Camino Partners recently had a virtual sit down with Ben Browning of Resonant Recruitment Development, where he shared some of his best insights into recruitment L&D. This article, the first in a series where we bring you his perspective, discusses on the trends in recruitment L&D content and delivery, the effects of COVID-19 and his predictions for the future.
Pre-pandemic, the main focus was on “nuanced skills for experienced recruiters to keep them engaged and progressing in their careers”, says Ben.
Ben highlights “the rise of psychology”, a field where significant untapped potential for growth and evolution of recruiters lies. In an industry where soaring highs and tough-to-handle lows come with the territory, a deeper understanding of the mindset of top performers represents a new frontier for learning and development.
In particular, he points to the work of Dan Alexander, a recruitment coach who hosts the NeuroRecruiter podcast. Alexander notes that there is often little surface-level difference between average billers and top-level performers in terms of workrate and who they talk to, and attempting to understand why led him to examine the psychology of recruitment. He explores topics such as mindfulness and neuro-semantics to understand the secrets of high performance, and applies these to practical recruitment scenarios that appear in day-to-day working life.
Ben also notes that ‘soft skills’ had returned to prominence, led by industry figures such as Rhonda D’Ambrosio. D’Ambrosio founded the non-profit Mental Health in Recruitment, seeking to demonstrate the value of emphasising emotional intelligence - not just for the wellbeing of employees but also for its positive effect on business performance.

→ RECORDS PROVIDED:
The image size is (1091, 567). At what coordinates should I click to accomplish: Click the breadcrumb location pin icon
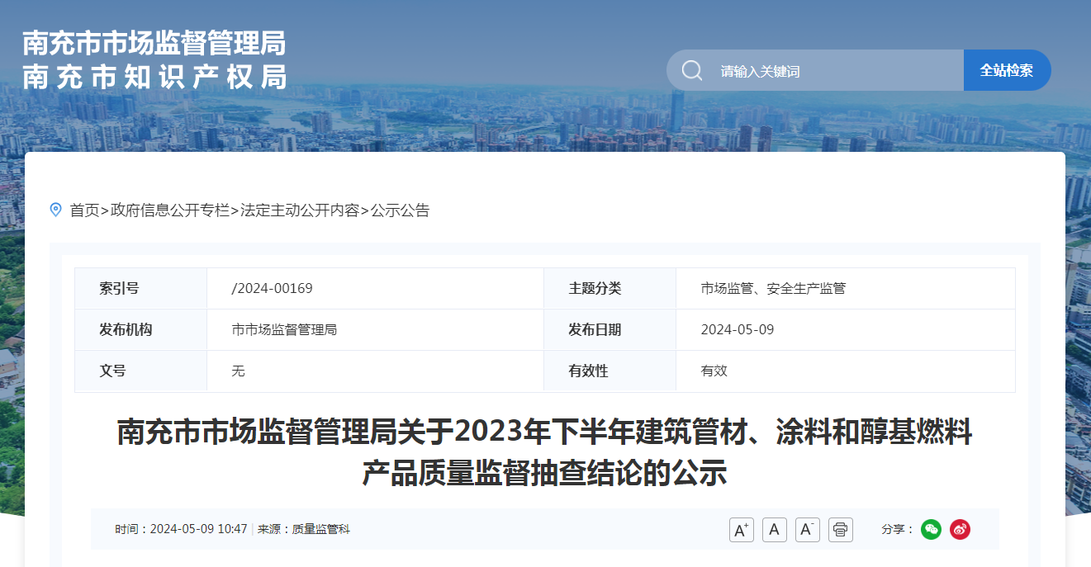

==

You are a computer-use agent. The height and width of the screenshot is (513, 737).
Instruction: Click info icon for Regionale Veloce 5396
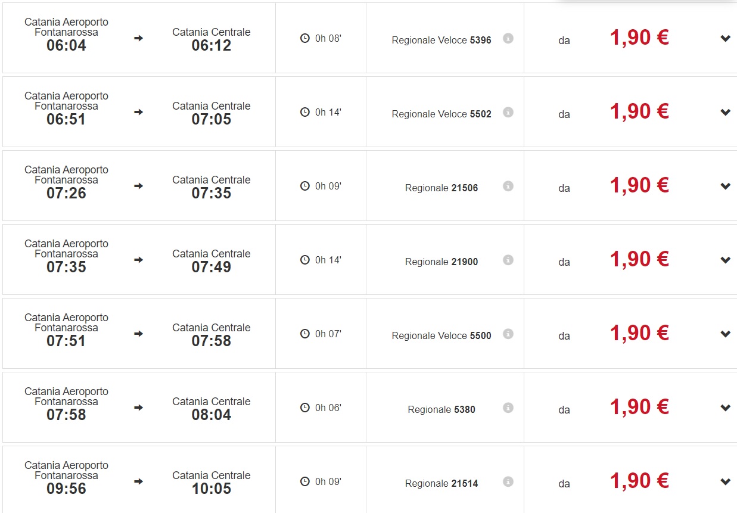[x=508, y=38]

→ REQUIRED WORK:
[a] According to the recruitment L&D article, who hosts the NeuroRecruiter podcast?
[b] Update the recruitment L&D article from "Ben also notes" up to and including "on business performance.", and swap "emotional intelligence" for "empathy".

→ TASK RESPONSES:
[a] Dan Alexander, a recruitment coach.

[b]
Ben also notes that ‘soft skills’ had returned to prominence, led by industry figures such as Rhonda D’Ambrosio. D’Ambrosio founded the non-profit Mental Health in Recruitment, seeking to demonstrate the value of emphasising empathy - not just for the wellbeing of employees but also for its positive effect on business performance.